Il ne cille même pas. Whiley me prend par le bras sans aucune douceur. Ses traits se sont durcis en à peine dix secondes.

Sans me lâcher, Whiley me traîne dans une ruelle derrière les bâtiments de la place. Au bout de celle-ci, se trouve un quartier fermé par des barrières en métal forgé. Les maisons sont immenses, et forment un demi-cercle autour d’un jardin somptueux. Chacune des villas, est d’une couleur différente. Allant du jaune au violet. J’en compte cinq.

— On ne va pas par là, annonce de but en blanc mon partenaire de voyage, c’est ici: le palais.

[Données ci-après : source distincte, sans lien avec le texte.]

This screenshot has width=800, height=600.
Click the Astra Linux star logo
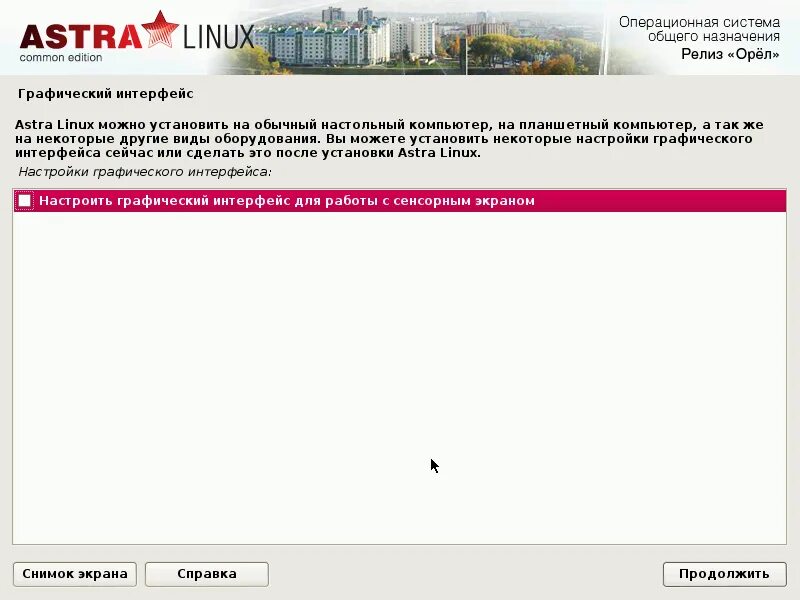point(161,30)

Je lève les yeux à la gauche du quartier emprisonné. Le soi-disant Palais est une grande bâtisse semblable à un manoir abandonné. Sur l’une des façades de la vigne vierge a pris de l’ampleur, ce qui donne un charme très rustique à l’endroit. Le Palais illumine les alentours. De ses pierres blanches écrues, il fait presque tâche dans le paysage de couleur. De sa taille abusive, il entre en collision avec l'orée de la clairière. C’est le bâtiment, qui, d'apparence est le plus ancien et également le plus majestueux.

— Tu ne vas pas rester devant la porte si ? demande Whiley qui a déjà passé la porte de l’endroit délabré.

— Tu vis là-dedans ? je l’interroge les yeux écarquillés d'émerveillement.

— Oui ! Maintenant entre, il reste peu de temps.

Je le suis, il ferme immédiatement derrière lui, la porte de son domaine.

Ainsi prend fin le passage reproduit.